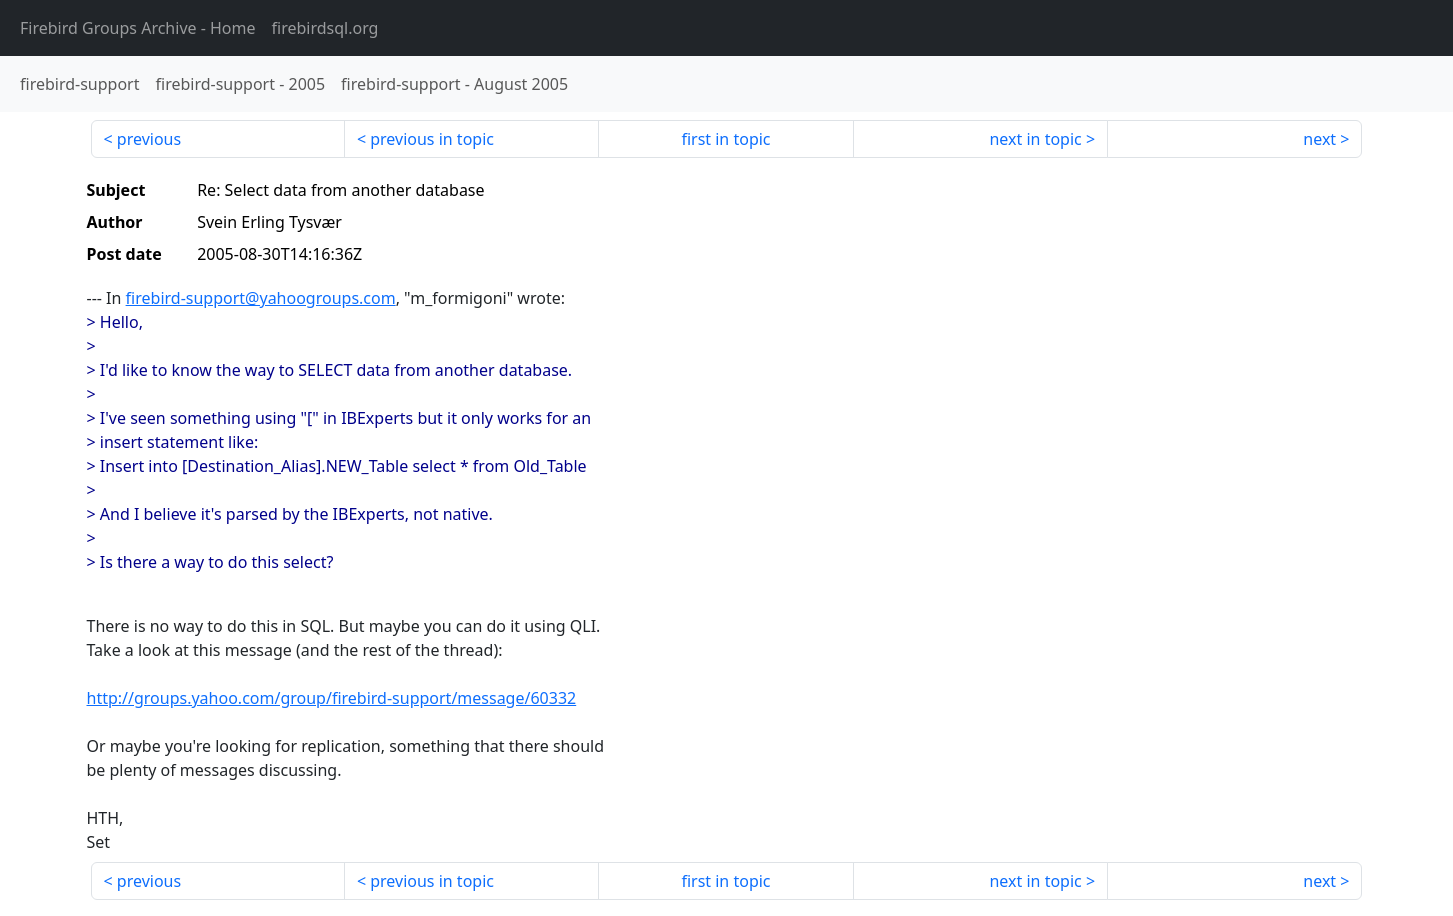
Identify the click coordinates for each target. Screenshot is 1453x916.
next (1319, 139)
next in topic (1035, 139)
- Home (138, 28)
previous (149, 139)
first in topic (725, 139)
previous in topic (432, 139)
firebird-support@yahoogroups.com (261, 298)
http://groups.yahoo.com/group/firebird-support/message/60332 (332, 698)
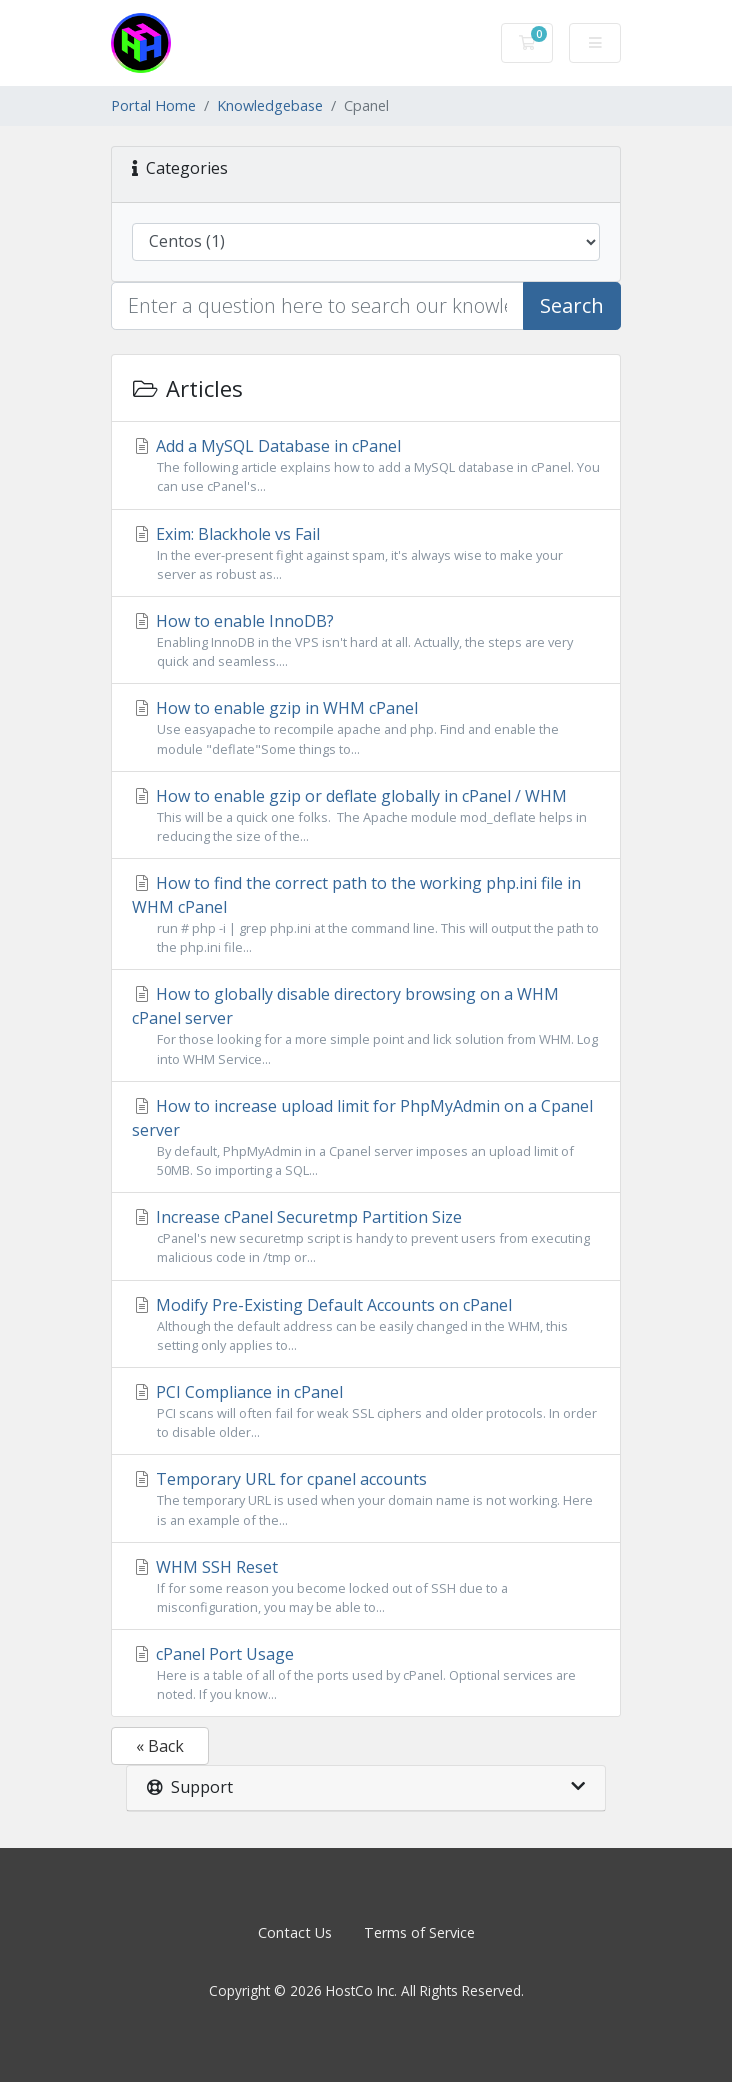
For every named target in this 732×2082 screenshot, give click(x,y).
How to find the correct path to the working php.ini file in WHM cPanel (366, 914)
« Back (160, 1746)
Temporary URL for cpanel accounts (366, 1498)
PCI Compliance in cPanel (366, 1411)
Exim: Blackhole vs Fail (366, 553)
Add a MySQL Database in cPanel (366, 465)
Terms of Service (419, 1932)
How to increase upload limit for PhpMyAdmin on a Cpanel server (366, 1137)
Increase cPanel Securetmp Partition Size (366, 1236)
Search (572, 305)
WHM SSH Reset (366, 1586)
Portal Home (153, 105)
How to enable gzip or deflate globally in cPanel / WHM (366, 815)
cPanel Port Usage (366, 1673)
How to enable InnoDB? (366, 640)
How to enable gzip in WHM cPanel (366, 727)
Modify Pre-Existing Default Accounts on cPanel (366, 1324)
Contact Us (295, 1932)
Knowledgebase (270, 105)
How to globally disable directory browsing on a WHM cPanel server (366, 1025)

......

INSTRUCTIONS FOR THE TASK: Copy every entry above word for word, leaving out the pictures.

EXPECTED ANSWER:
Identify the click coordinates for each target. Screenshot is 1453x916.
next (1319, 139)
next in topic (1035, 139)
- Home (138, 28)
previous (149, 139)
first in topic (725, 139)
previous in topic (432, 139)
firebird-support@yahoogroups.com (261, 298)
http://groups.yahoo.com/group/firebird-support/message/60332 (332, 698)
For every named target in this 732×2082 screenshot, give click(x,y).
How to find the correct path to the working php.ini file in WHM cPanel (366, 914)
« Back (160, 1746)
Temporary URL for cpanel accounts (366, 1498)
PCI Compliance in cPanel (366, 1411)
Exim: Blackhole vs Fail (366, 553)
Add a MySQL Database in cPanel (366, 465)
Terms of Service (419, 1932)
How to increase upload limit for PhpMyAdmin on a Cpanel server (366, 1137)
Increase cPanel Securetmp Partition Size (366, 1236)
Search (572, 305)
WHM SSH Reset (366, 1586)
Portal Home (153, 105)
How to enable gzip or deflate globally in cPanel / WHM (366, 815)
cPanel Port Usage (366, 1673)
How to enable InnoDB? (366, 640)
How to enable gzip in WHM cPanel (366, 727)
Modify Pre-Existing Default Accounts on cPanel (366, 1324)
Contact Us (295, 1932)
Knowledgebase (270, 105)
How to globally disable directory browsing on a WHM cPanel server (366, 1025)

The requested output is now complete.